------ Data

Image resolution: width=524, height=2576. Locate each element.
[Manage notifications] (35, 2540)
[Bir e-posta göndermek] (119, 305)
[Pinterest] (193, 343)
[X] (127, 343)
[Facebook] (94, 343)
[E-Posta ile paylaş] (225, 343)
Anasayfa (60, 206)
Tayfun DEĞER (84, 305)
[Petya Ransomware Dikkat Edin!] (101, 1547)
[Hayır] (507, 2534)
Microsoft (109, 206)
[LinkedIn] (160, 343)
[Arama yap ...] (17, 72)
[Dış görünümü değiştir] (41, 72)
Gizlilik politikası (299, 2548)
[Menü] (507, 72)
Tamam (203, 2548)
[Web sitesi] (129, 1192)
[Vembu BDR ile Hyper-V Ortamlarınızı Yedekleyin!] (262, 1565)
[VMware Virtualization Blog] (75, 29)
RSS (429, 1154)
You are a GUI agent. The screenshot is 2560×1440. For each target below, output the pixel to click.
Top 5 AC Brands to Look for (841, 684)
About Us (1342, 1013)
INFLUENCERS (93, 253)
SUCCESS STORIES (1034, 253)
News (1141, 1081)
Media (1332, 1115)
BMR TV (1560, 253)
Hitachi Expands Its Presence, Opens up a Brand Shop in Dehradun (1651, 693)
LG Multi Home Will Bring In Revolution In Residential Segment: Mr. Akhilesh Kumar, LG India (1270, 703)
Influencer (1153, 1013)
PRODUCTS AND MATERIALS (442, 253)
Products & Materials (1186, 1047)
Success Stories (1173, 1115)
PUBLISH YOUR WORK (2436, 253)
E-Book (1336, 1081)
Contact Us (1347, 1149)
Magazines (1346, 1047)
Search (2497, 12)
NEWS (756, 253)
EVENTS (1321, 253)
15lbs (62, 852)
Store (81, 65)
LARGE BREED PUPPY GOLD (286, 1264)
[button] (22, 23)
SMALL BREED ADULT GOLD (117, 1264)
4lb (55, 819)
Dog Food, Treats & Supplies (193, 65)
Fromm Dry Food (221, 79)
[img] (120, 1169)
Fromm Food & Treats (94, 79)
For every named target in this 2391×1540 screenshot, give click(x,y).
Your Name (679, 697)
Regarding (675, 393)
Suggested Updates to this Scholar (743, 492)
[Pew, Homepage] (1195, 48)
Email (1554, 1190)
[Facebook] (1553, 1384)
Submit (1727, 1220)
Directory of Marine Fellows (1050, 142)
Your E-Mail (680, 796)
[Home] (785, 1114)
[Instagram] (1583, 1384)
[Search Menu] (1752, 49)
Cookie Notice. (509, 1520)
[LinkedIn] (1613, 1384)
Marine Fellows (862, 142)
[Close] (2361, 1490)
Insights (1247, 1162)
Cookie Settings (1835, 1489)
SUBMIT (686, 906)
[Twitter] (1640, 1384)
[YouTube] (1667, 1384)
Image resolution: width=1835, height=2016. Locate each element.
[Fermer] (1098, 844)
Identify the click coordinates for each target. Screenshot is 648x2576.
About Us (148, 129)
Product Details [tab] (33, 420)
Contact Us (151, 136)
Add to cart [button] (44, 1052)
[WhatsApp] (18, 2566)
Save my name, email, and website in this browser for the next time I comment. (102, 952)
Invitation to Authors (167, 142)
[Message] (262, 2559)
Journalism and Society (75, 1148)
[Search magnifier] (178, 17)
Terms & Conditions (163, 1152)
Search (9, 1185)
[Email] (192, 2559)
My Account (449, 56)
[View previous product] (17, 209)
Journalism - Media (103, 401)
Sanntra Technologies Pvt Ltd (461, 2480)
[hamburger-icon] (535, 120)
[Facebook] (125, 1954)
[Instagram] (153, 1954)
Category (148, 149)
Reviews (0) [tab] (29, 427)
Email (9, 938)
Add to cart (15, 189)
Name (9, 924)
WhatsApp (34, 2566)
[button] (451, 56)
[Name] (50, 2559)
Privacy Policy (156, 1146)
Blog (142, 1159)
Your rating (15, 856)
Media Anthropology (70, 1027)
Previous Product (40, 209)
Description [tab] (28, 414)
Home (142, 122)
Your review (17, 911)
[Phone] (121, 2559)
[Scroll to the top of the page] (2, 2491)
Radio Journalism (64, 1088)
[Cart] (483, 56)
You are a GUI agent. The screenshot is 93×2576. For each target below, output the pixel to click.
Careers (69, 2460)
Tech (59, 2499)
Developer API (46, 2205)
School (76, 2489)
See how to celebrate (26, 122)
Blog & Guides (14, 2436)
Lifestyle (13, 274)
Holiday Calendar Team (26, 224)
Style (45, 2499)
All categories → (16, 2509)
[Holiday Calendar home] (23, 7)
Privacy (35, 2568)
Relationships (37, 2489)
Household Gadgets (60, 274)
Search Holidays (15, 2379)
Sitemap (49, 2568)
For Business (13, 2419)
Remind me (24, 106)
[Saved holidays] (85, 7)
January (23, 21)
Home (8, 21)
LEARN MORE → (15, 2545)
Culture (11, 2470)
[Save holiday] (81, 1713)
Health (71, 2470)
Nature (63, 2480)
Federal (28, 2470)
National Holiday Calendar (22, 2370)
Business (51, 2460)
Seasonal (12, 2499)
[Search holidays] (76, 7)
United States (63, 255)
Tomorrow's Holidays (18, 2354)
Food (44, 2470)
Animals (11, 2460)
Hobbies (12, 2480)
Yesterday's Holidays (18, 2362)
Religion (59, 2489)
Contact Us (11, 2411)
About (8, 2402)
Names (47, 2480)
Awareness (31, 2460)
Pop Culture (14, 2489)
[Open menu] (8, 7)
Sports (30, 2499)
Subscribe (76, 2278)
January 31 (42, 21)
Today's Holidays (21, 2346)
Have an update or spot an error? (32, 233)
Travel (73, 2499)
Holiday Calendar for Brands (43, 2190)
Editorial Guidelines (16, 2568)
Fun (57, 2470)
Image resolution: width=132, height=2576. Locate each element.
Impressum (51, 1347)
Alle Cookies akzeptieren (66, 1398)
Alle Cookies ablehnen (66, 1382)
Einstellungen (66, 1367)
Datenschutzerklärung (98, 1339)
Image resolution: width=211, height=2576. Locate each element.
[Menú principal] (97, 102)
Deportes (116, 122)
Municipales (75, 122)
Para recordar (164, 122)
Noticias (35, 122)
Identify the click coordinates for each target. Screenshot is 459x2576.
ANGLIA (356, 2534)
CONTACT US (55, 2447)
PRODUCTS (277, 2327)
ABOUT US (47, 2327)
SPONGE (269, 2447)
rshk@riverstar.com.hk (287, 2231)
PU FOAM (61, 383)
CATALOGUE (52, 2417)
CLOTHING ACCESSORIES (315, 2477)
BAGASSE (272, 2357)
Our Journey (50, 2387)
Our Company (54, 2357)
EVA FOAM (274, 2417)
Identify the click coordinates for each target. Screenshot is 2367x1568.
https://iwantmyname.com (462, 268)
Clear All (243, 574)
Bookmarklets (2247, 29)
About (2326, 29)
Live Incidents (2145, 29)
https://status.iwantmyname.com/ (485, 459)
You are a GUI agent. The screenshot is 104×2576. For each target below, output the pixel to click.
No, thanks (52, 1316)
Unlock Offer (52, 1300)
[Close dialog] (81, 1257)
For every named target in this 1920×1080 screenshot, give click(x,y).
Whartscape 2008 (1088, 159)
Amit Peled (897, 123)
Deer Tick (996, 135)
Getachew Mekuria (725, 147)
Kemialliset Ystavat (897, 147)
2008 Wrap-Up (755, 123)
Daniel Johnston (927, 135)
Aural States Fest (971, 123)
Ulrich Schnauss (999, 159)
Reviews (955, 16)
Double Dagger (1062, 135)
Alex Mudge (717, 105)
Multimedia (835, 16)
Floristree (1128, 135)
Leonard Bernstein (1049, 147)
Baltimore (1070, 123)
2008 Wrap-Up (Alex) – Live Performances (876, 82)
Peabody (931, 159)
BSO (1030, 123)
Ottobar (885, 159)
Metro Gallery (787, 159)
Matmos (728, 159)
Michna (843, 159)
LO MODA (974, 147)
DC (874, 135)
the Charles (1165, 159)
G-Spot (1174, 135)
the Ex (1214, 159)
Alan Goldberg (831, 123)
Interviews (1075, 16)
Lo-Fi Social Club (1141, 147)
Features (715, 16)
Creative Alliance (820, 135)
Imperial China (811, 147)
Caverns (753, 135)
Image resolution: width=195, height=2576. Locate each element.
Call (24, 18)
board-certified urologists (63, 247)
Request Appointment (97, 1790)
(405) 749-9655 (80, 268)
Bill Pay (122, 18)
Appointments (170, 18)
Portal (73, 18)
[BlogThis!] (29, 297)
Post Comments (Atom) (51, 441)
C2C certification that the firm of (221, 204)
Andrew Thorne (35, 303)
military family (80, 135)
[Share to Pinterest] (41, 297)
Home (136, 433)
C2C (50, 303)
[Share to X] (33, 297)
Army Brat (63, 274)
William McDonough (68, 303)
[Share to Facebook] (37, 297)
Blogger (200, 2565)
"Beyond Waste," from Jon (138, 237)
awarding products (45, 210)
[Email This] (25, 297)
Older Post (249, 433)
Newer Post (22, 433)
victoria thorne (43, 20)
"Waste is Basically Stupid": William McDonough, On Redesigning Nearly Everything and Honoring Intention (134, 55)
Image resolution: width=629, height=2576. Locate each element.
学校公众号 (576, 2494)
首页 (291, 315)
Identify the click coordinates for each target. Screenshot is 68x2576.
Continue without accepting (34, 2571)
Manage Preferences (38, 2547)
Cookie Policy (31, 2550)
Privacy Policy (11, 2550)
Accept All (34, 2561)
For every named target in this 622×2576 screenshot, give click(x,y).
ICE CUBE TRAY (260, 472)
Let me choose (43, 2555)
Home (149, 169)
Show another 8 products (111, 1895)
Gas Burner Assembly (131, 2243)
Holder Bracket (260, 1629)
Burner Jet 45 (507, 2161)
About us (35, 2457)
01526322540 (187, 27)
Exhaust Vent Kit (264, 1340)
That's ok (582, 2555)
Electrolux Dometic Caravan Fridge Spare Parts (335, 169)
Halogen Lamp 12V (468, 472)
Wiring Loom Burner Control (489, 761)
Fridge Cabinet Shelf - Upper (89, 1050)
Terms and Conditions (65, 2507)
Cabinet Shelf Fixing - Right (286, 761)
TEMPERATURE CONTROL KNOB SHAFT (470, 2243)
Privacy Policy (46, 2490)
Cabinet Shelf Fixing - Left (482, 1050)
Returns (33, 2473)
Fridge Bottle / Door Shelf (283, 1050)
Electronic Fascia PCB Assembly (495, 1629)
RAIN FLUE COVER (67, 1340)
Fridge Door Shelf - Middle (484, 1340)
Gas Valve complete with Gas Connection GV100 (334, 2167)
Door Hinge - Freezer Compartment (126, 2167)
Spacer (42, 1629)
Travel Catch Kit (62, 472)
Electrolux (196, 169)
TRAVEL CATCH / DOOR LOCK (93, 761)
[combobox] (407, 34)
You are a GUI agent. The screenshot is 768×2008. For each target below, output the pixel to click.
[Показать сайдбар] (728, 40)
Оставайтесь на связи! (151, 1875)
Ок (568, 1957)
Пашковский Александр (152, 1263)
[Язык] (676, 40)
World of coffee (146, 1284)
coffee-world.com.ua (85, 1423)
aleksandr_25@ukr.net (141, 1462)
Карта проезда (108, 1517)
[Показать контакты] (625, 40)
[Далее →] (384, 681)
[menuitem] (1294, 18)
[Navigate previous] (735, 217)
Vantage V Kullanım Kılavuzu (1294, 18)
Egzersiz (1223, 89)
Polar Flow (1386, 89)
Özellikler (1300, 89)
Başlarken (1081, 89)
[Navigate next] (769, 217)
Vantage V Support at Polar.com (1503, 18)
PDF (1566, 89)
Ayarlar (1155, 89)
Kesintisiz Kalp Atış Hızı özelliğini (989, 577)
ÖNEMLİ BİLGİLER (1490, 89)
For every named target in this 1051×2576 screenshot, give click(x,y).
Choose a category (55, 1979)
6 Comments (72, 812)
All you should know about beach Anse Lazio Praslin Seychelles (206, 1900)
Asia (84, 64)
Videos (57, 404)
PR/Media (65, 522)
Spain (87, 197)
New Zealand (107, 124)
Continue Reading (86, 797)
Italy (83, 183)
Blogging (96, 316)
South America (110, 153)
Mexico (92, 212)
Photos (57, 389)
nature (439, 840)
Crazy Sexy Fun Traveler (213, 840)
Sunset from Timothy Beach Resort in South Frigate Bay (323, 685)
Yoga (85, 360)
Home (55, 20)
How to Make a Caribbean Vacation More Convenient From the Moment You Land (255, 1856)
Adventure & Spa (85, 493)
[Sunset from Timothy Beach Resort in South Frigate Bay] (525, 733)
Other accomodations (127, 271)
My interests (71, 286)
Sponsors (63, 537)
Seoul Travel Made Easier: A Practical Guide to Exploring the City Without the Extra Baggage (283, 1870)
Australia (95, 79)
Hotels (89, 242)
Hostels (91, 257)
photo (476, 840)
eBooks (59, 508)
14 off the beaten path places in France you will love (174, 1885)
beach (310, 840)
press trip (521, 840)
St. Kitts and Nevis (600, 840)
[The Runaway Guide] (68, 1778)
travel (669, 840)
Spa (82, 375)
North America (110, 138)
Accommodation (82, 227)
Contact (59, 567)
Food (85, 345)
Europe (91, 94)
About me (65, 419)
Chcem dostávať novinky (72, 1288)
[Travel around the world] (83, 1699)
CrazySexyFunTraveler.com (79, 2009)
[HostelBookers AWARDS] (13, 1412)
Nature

------------

◆ Required action: All lines above from the one with "[Показать контакты] (625, 40)" to the one with "eBooks (59, 508)", inclusive, should be copied exactly, and no other lines.

◆ Output:
[Показать контакты] (625, 40)
[Далее →] (384, 681)
[menuitem] (1294, 18)
[Navigate previous] (735, 217)
Vantage V Kullanım Kılavuzu (1294, 18)
Egzersiz (1223, 89)
Polar Flow (1386, 89)
Özellikler (1300, 89)
Başlarken (1081, 89)
[Navigate next] (769, 217)
Vantage V Support at Polar.com (1503, 18)
PDF (1566, 89)
Ayarlar (1155, 89)
Kesintisiz Kalp Atış Hızı özelliğini (989, 577)
ÖNEMLİ BİLGİLER (1490, 89)
For every named target in this 1051×2576 screenshot, give click(x,y).
Choose a category (55, 1979)
6 Comments (72, 812)
All you should know about beach Anse Lazio Praslin Seychelles (206, 1900)
Asia (84, 64)
Videos (57, 404)
PR/Media (65, 522)
Spain (87, 197)
New Zealand (107, 124)
Continue Reading (86, 797)
Italy (83, 183)
Blogging (96, 316)
South America (110, 153)
Mexico (92, 212)
Photos (57, 389)
nature (439, 840)
Crazy Sexy Fun Traveler (213, 840)
Sunset from Timothy Beach Resort in South Frigate Bay (323, 685)
Yoga (85, 360)
Home (55, 20)
How to Make a Caribbean Vacation More Convenient From the Moment You Land (255, 1856)
Adventure & Spa (85, 493)
[Sunset from Timothy Beach Resort in South Frigate Bay] (525, 733)
Other accomodations (127, 271)
My interests (71, 286)
Sponsors (63, 537)
Seoul Travel Made Easier: A Practical Guide to Exploring the City Without the Extra Baggage (283, 1870)
Australia (95, 79)
Hotels (89, 242)
Hostels (91, 257)
photo (476, 840)
eBooks (59, 508)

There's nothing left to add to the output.